*** Opening Recorded data ***

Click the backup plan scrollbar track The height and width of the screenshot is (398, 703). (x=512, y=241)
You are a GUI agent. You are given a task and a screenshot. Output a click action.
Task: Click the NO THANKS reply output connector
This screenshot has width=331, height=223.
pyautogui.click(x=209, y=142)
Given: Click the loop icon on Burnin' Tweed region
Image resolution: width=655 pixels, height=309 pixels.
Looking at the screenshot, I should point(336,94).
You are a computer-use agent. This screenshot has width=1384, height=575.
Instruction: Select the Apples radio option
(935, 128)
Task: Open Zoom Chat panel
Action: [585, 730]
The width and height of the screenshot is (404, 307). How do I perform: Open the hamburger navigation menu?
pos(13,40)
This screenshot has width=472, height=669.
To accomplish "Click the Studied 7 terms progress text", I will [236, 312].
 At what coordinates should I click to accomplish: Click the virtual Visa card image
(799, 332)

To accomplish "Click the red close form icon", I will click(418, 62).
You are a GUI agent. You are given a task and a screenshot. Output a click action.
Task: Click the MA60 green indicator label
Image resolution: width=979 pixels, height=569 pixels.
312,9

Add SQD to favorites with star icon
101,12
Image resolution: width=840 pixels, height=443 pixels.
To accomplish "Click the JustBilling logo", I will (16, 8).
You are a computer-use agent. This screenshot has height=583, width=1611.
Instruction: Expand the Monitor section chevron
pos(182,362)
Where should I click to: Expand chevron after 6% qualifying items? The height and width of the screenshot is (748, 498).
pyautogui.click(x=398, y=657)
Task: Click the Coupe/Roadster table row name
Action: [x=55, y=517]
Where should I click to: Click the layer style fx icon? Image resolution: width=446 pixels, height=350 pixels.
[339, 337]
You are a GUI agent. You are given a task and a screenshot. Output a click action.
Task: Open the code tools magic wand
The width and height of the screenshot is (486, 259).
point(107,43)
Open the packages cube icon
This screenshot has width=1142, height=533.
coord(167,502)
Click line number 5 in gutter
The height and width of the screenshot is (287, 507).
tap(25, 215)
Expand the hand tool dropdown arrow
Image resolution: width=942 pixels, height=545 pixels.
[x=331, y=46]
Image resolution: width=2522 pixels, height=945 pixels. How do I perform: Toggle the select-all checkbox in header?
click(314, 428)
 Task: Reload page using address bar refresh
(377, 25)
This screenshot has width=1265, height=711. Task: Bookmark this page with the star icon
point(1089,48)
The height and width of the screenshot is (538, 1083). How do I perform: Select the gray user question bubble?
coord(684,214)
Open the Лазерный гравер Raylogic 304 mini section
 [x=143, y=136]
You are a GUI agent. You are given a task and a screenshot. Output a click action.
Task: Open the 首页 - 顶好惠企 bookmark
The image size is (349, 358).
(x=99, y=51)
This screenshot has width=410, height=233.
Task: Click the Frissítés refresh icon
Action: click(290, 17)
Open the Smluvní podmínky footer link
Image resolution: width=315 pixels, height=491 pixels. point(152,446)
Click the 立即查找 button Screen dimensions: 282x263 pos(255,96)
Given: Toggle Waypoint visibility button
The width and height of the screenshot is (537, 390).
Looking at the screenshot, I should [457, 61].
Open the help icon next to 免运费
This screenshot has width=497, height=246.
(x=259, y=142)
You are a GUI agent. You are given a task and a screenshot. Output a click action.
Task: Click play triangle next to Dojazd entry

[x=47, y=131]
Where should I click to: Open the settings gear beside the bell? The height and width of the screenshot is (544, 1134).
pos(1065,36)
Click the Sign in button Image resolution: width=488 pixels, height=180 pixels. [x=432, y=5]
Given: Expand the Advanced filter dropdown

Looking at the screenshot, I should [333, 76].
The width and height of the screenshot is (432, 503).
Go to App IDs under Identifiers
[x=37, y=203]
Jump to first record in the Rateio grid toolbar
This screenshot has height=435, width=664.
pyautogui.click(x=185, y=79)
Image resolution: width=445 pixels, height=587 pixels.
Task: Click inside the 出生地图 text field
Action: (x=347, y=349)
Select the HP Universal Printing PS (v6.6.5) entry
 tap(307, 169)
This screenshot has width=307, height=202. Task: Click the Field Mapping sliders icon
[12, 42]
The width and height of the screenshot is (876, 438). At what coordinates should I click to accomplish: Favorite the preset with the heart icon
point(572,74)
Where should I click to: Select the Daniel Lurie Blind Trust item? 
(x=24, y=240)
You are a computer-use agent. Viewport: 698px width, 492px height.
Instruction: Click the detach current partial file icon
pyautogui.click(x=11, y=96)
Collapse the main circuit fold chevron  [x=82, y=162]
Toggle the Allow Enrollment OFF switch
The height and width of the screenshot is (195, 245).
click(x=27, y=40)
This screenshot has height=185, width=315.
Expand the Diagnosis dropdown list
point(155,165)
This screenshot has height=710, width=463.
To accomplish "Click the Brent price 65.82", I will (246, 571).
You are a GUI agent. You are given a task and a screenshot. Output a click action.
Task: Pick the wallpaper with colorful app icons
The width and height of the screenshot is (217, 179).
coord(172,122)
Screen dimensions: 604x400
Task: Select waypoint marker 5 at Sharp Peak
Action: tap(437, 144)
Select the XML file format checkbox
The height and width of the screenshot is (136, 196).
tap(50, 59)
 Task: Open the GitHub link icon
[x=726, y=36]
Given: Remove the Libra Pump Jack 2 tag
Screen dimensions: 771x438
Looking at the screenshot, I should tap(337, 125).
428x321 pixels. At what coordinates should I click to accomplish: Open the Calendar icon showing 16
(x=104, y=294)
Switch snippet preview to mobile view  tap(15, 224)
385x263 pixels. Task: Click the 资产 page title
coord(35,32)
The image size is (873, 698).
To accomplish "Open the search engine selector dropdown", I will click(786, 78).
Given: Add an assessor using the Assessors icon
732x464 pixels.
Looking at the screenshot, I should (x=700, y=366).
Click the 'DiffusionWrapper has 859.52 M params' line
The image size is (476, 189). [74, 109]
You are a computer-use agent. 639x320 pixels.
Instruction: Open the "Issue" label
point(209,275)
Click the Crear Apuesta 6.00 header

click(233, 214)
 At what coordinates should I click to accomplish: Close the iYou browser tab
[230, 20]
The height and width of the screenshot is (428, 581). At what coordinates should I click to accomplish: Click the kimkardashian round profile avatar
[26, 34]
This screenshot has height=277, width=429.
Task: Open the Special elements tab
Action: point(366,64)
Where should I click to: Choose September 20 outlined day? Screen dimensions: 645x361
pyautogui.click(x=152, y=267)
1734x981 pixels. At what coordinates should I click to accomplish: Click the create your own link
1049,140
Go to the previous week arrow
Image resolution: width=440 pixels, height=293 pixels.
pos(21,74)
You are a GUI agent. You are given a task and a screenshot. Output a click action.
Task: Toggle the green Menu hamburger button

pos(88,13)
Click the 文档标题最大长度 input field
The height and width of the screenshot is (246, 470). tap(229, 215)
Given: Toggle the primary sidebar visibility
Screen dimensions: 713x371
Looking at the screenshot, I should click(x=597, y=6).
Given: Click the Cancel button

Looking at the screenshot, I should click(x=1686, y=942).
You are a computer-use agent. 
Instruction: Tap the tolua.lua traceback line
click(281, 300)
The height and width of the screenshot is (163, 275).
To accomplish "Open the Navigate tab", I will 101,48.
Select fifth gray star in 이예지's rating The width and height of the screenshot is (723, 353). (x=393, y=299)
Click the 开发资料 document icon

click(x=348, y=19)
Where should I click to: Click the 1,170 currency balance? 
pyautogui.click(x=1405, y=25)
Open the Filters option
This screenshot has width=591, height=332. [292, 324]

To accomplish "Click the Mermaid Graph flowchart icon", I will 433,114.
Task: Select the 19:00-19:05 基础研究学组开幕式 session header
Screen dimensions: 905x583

*** Closing Recorded data ***

> Problem
Here the output must be the lines above from the line with "The height and width of the screenshot is (538, 1083)." to the line with "Given: Toggle Waypoint visibility button", both included, duplicated word for word and nothing else.

> Task response
The height and width of the screenshot is (538, 1083). How do I perform: Select the gray user question bubble?
coord(684,214)
Open the Лазерный гравер Raylogic 304 mini section
 [x=143, y=136]
You are a GUI agent. You are given a task and a screenshot. Output a click action.
Task: Open the 首页 - 顶好惠企 bookmark
The image size is (349, 358).
(x=99, y=51)
This screenshot has width=410, height=233.
Task: Click the Frissítés refresh icon
Action: click(290, 17)
Open the Smluvní podmínky footer link
Image resolution: width=315 pixels, height=491 pixels. point(152,446)
Click the 立即查找 button Screen dimensions: 282x263 pos(255,96)
Given: Toggle Waypoint visibility button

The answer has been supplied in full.